Matthew 16:17-19 "Blessed are you, Simon Bar-Jona! For flesh and blood has not revealed this..."


Dear Friend,

The passage you are asking about occurs only in Matthew 16:17-19. Both Mark and Luke record Peter's recognition of Jesus as the Christ, which immediately precedes this passage; but they do not record Jesus' response: "Blessed are you, Simon Bar-Jona! For flesh and blood has not revealed this to you, but my Father who is in heaven. And I tell you, you are Peter, and on this rock I will build my church, and the powers of death shall not prevail against it. I give you the keys to the kingdom of heaven, and whatever you bind on earth shall be bound in heaven, and whatever you loose on earth shall be loosed in heaven."
As you noted in your question, the Roman Catholic Church cites this passage as proof that Peter—who later became the first Bishop of Rome—was appointed by Jesus to head the church, and that that appointment extends to all future Bishops of Rome—whence comes the primacy of the Pope. From their perspective, that makes sense.

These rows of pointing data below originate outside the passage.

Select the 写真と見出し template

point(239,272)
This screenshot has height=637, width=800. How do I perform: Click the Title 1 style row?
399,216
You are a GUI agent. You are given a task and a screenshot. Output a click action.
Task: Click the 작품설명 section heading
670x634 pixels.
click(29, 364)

From the perspective of the message and ministry of Jesus, it isn't quite so clear-cut. The word translated as 'church' didn't suggest a structured organization, but simply "the people of God." The renaming of Simon carries forward a long biblical tradition that a breakthrough in spiritual awareness be accompanied by a new name (Abram became Abraham, Jacob became Israel, etc.). And, of course, it's also a play on words, since in both Aramaic and Greek the proper name (Kepha and Petra, respectively) is almost identical to the word for "stone." So essentially: "Your new name is Rock, and on this Rock ..."

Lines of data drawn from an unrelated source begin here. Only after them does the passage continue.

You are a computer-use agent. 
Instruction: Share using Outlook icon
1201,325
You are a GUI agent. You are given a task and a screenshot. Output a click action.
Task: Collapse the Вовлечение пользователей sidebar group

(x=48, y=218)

Metaphysically, I think what has happened here is that Simon has had a dramatic spiritual breakthrough, and Jesus is deeply moved as he witnesses it. In watching the unfolding ministry of Jesus of Nazareth, Peter is suddenly aware that he is seeing, not just a gifted teacher, but the Christ—the Logos, the Word, the creative Power of God—in expression. It is really Jesus' first tangible "victory," since his entire purpose is to make people aware of the Christ expressing as him, so that they can go on to find and express the same Christ energy within themselves. He realizes that Peter's sudden awareness is a divine gift—"flesh and blood has not revealed this to you, but my Father who is in heaven"—that merits the bestowal of a new name.

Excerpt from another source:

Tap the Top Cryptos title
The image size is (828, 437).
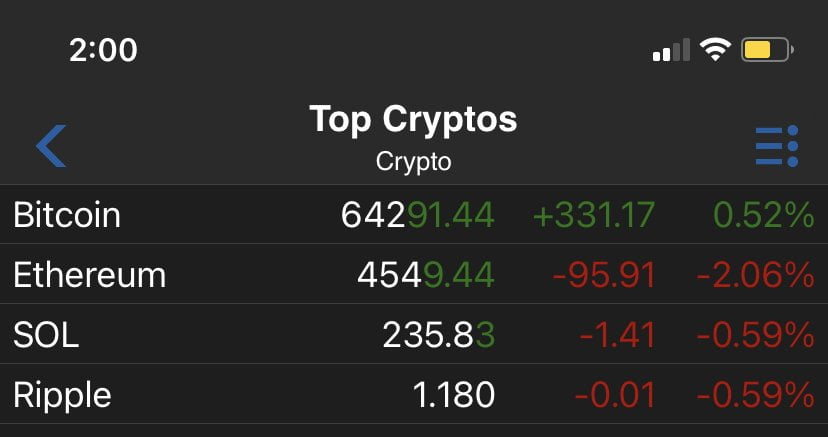point(413,120)
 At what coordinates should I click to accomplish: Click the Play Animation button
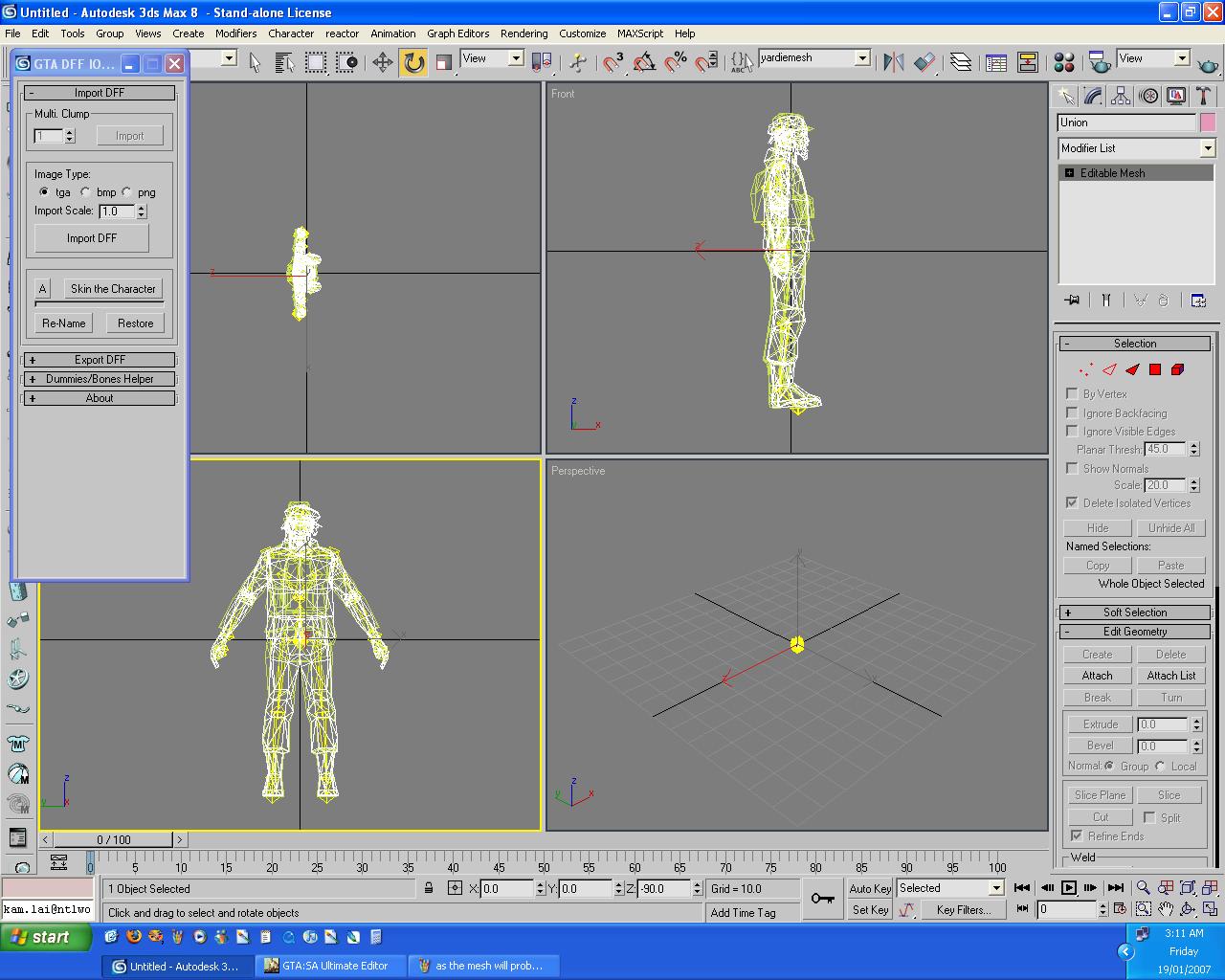point(1069,888)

It is not—again, as I understand the passage—the man Simon Peter who is to be "the rock" on which God's people will be supported. It is our ability to understand and embrace the Christ that will be the solid foundation under our continued spiritual growth. As we recognize and embrace our own Christ nature, and begin to express that nature, then life will work very differently. We will understand that we are "bound" or "free" in our earthly experiences according to the choices we make in consciousness.